Não são coisas da espécie mercadoria, objeto de
mercancia. Ao revés, são meros ingredientes, insumos, componentes, elementos
integrantes do serviço.
Não se pode cogitar de um parecer jurídico, escrito,
sem o emprego das folhas de papel em que se o expende. Absurdo seria insinuar,
porém, que o jurista vende papel. Mero ingrediente que não se destina ao
comércio, não é objeto de mercancia. É insumo que condiciona a prestação do
serviço: que se não destina ao comércio e, por isso, não é mercadoria. Nítido
material integrativo do serviço, neste se insere indissociavelmente, formando
unidade que não se pode decompor.
Inúmeros serviços dependem, para sua execução, do
emprego ou aplicação de materiais, como condição de seu desempenho, ou como
ingredientes da própria prestação.
O prestador do serviço não é vendedor desses
materiais.
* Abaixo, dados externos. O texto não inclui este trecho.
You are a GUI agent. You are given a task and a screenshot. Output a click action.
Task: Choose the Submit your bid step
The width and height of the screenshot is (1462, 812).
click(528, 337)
Não se configura a venda de coisas, mas seu emprego ou aplicação
como requisito necessário à prestação do serviço.
Na construção civil, o negócio
jurídico é de produzir uma obra (prédio, estrada, ponte, etc.) que adere ao
solo onde edificada. Este é o objeto do contrato. Esta a coisa que se pactua
entregar. A natureza de bem imóvel da obra a descaracteriza como mercadoria
(que é, por definição, coisa móvel). O negócio é um só, não podendo ser
desmembrado em execução de obra e venda de materiais. O empreiteiro não vende
tijolos, cimento e ferro, mas os emprega na construção da obra.
Isto posto, responda-se à
consulente:
a) a aquisição de materiais de
terceiros (comerciantes) para aplicação na obra é operação de circulação de
mercadorias, sujeitando-se à incidência do ICMS (no caso, a construtora, que
não vai promover nova operação tributável pelo ICMS, é consumidora final);
b) é irrelevante se os materiais
são entregues diretamente no local da obra ou se são entregues no
estabelecimento da construtora e, posteriormente, por ela transportados até o
local da prestação do serviço;
c) sobre a prestação do serviço
(execução de obra de construção civil) incide apenas o ISS, com exclusão do
ICMS;
d) os materiais produzidos pela
prestadora de serviços, fora do local da obra, para emprego na construção civil,
sujeitam-se à incidência do ICMS (é o caso de pré-moldados e outros materiais
que envolvem industrialização).
É o parecer que submeto à
Comissão.
GETRI, em Florianópolis, aos 02
de fevereiro de 1996.
Velocino Pacheco Filho
FTE - mat. 184.244-7
De acordo. Responda-se à consulta
nos termos do parecer acima, aprovado pela COPAT na sessão do dia 04/03/1996.